Где амулет, Датчс не знал, пропадали ли люди, не знал.
Даже про служанку жены “вспомнил” только после прямого вопроса ар Стрегона. Мол, да, крутилась такая вокруг супруги, потом перестала.
Куда делась?
А кого это может… ммм заинтересовать…
Такое ощущение, что Барсук жил в своей норе на третьем этаже и ничем вокруг не интересовался, даже собственной женой, с которой имел, как оказалось, полностью раздельные покои. И нора Барсука выглядела как типичное холостяцкое жилище.
Валяющиеся везде испачканные тряпки, наваленные друг на друга доски для растирания красок, тарелки с остатками пищи, вазы с засохшими цветами, слегка подгнившие фрукты на позолоченном блюде, бутыли с кислотой и медные пластины....
И картины.
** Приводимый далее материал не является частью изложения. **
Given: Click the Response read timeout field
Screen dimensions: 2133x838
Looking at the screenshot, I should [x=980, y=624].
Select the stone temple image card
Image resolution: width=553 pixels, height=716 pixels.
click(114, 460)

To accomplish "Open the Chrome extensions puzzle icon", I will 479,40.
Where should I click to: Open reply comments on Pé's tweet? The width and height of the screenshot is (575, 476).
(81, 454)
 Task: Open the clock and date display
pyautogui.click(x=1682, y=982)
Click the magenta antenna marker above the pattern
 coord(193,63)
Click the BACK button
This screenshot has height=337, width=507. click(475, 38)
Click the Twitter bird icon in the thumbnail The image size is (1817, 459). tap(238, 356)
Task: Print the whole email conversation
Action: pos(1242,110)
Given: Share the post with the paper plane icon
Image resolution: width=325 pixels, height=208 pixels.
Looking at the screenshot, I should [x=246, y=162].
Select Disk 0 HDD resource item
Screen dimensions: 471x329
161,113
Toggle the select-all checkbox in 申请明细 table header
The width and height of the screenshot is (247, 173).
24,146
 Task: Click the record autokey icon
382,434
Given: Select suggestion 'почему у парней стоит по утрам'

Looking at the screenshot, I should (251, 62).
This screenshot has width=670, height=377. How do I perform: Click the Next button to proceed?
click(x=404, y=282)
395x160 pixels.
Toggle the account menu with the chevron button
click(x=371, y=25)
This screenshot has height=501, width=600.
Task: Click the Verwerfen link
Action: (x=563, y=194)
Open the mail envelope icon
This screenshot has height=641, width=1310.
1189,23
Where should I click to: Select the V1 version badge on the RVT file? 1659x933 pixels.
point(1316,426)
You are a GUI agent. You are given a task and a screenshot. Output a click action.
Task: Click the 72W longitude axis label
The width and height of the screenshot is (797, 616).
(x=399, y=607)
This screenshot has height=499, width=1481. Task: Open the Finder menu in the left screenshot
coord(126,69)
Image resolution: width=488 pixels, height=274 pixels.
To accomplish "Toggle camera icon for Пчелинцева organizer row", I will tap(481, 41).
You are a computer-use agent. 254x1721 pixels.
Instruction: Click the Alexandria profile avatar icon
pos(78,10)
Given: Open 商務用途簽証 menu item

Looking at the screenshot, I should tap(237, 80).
Картины были повсюду.
Датчс расписал все стены и потолки своих покоев. Более сотни полотен висели, стояли стопками, лежали на полу, находились на подставках.
Как бы ни был поверенный противен Оттавио, тот вынужден был признать его правоту, Датчс обладал несомненным и весьма ярким талантом живописца. Причем, если ранние полотна поражали живостью красок, и сложностью сюжетов, то более поздние стали гораздо проще, в них в основном использовались темные, холодные цвета, а последние офорты были, и вовсе, черно-белыми.
Оттавио вспомнил пейзаж, явно изображавший старый Фертсайтхайт, серое небо, косые крапинки дождя, обвисшие ветви деревьев вокруг и маленькую безликую фигурка человека на фоне изломанной башни. Эта картина висела в кабинете окружного судьи гер Хейна и, как сейчас выяснилось, принадлежала кисти Датчса гер Брюнне. Оттавио эта картина всегда, при посещении им кабинета судьи, как-то по-особенному царапала сердце.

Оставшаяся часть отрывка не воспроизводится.